Data Preparation

The specifics of the data preparation process vary by industry, organization and need, but the framework remains largely the same.

·         Gather data

The data preparation process begins with finding the right data. This can come from an existing data catalog or can be added ad-hoc.

·         Discover and assess data

After collecting the data, it is important to discover each dataset. This step is about getting to know the data and understanding what has to be done before the data becomes useful in a particular context.

·         Cleanse and validate data

Cleaning up the data is traditionally the most time consuming part of the data preparation process, but it’s crucial for removing faulty data and filling in gaps. Important tasks here include:

  • Removing extraneous data and outliers.
  • Filling in missing values.
  • Conforming data to a standardized pattern.
  • Masking private or sensitive data entries.

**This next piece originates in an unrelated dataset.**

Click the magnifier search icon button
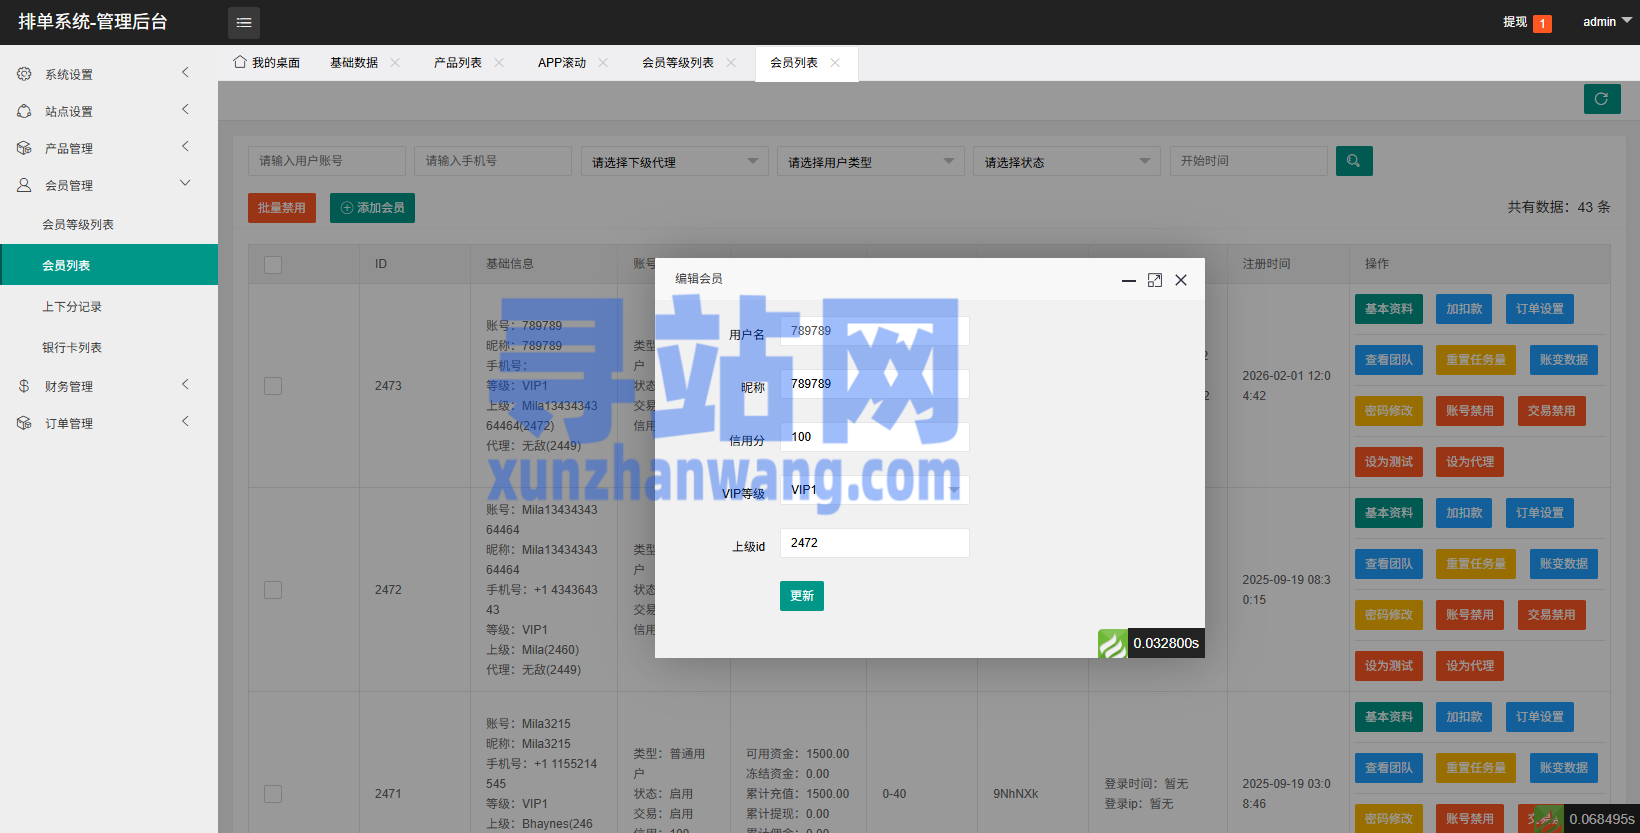Screen dimensions: 1640x833 click(1353, 161)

Once data has been cleansed, it must be validated by testing for errors in the data preparation process up to this point. Often times, an error in the system will become apparent during this step and will need to be resolved before moving forward.

·         Transform and enrich data

Transforming data is the process of updating the format or value entries in order to reach a well-defined outcome, or to make the data more easily understood by a wider audience. Enriching data refers to adding and connecting data with other related information to provide deeper insights.

·         Store data

Once prepared, the data can be stored or channeled into a third party application such as a business intelligence tool, clearing the way for processing and analysis to take place.

Let’s understand some of the concepts in detail:

Raw Data

Raw data (sometimes called source data or atomic data) is data that has not been processed for use. A distinction is sometimes made between data and information to the effect that information is the end product of data processing. Raw data that has undergone processing is sometimes referred to as cooked data.

Although raw data has the potential to become “information,” it requires selective extraction, organization, and sometimes analysis and formatting for presentation. For example, a point-of-sale terminal (POS terminal) in a busy supermarket collects huge volumes of raw data each day, but that data doesn’t yield much information until it is processed. Once processed, the data may indicate the particular items that each customer buys, when they buy them, and at what price. Such information can be further subjected to predictive technology analysis to help the owner plan future marketing campaigns.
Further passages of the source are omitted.